RFC: Separation of embedded Python from the rest of LLDB.

A little background: The single biggest painpoint for working with LLDB on Windows currently is Python. There is a long documented history of the problems with python extension modules on Windows. Part of it is Microsoft’s fault, part of it is Python’s fault (PEP 384 attempts to solve this, but it appears stalled), but the end result is that it’s really terrible and there’s nothing anyone can do about it.

The implications of this for LLDB on Windows are the following:

  1. Anyone building LLDB on Windows needs to compile Python from source
  2. Even after doing so, configuring the LLDB build is difficult and requires a lot of manual steps
  3. You can’t use any other extension modules in your custom built version of python, including any of the over 50,000 from PyPI, unless you also build them from source, which isn’t even always possible.

If you want to be compatible with the binary release of Python and interoperate with the version of Python that probably 99% of Windows people have on their machine, you must compile your extension module with a very old version of the compiler.
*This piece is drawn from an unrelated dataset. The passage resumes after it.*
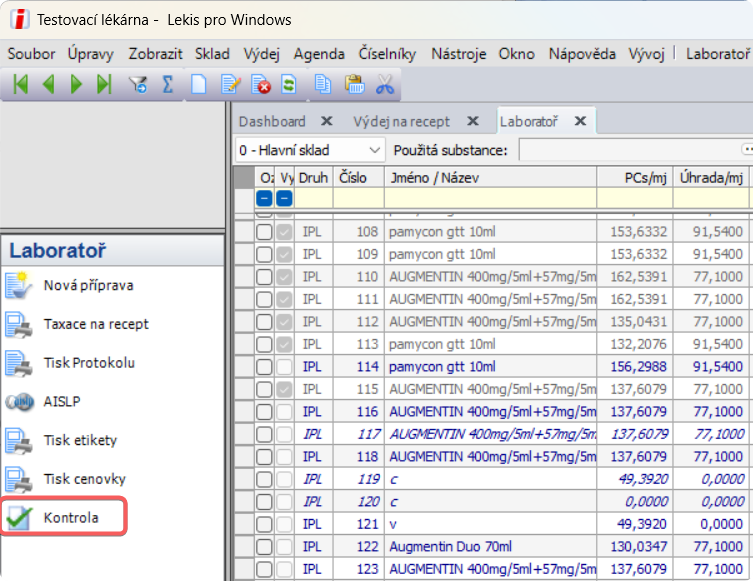This screenshot has height=581, width=753.
Task: Click the Sigma sum icon
Action: (x=167, y=85)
So old, in fact, that it’s almost end-of-lifed. If it weren’t for Python actually, it would have been end-of-lifed already, and Microsoft ships a free version of this toolchain for the express purpose of compiling python extension modules.

I’ve been thinking about this for many months, and I believe I finally have a solution (2 solutions actually, although I think we should do both. I’ll get to that later). Both will probably be painful, but in the end for the better on all platforms.
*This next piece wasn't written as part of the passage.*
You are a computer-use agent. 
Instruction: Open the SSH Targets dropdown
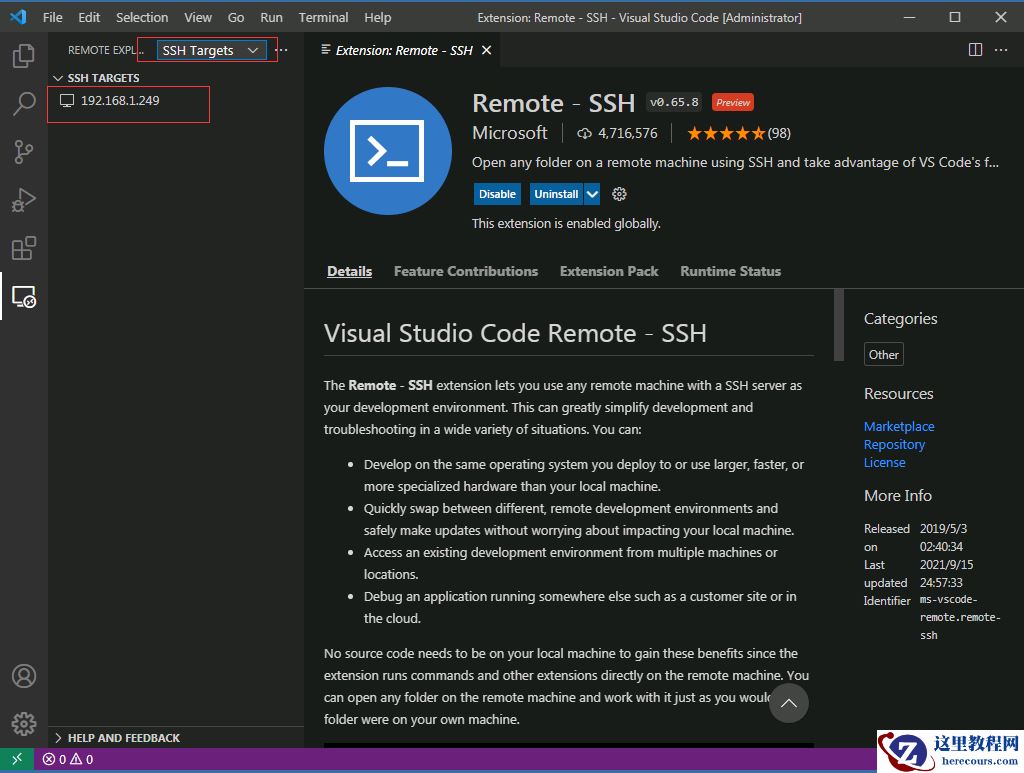210,50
Solution 1: Decouple embedded python code from LLDB
Rationale: Currently calls to embedded python code live in a few different places. Primarily in source/Interpreter (e.g. ScriptInterpreterPython) and the generated SWIG code, but there’s a few utility headers scattered around.

I’m proposing moving all of this code to a single shared library with nothing else and creating some heavy restrictions on what kind of code can go into this library, primarily to satisfy the requirement that it be compilable with the old version of the compiler in question. These restrictions would be:

  1. Can’t use fancy C++. It’s hard to say exactly what subset of C++ we could use here, but a good rough approximation is to say C++98.
  2. Can’t depend on any LLVM headers or even other LLDB libraries. Other LLDB projects could depend on it, but it has to stand alone to guarantee that it doesn’t pick up C++ that won’t compile under the old MSVC compiler.

I understand that the first restriction is very annoying, but it would only be imposed upon a very small amount of source code. About 2 or 3 source files.

The second restriction, and the decoupling as a whole will probably cause some pain and breakage for out-of-tree code, but I believe it’s a positive in the long run. In particular, it opens the door to replacing the embedded interpreter with that of a different language. By separating the code in this fashion, all one has to do is write a new module for their own language and initialize it instead of ScriptInterpreterPython. I’ve already seen people asking on the list about generating bindings for other languages and replacing the interpreter, and i believe a separation of this kind is a pre-requisite anyway.

Solution 2: Upgrade to Python 3.5
Rationale: Hopefully I didn’t send you running for the hills. This is going to have to happen someday anyway. Python 2.7 end of life is set to 2020. Seems like a long time, but it’ll be here before we know it, and if we aren’t prepared, it’s going to be a world of hurt.

Why does this help us on Windows? Visual Studio 2015, which releases sometime this year, is finally set to have a stable ABI for it’s CRT. This means that any application compiled against VS2015 or later will be forward compatible with future versions of the CRT forever. Python 3.5 is not yet released, but the current proposal is for Python 3.5 to ship its binary release compiled with VC++ 2015, effectively killing this problem.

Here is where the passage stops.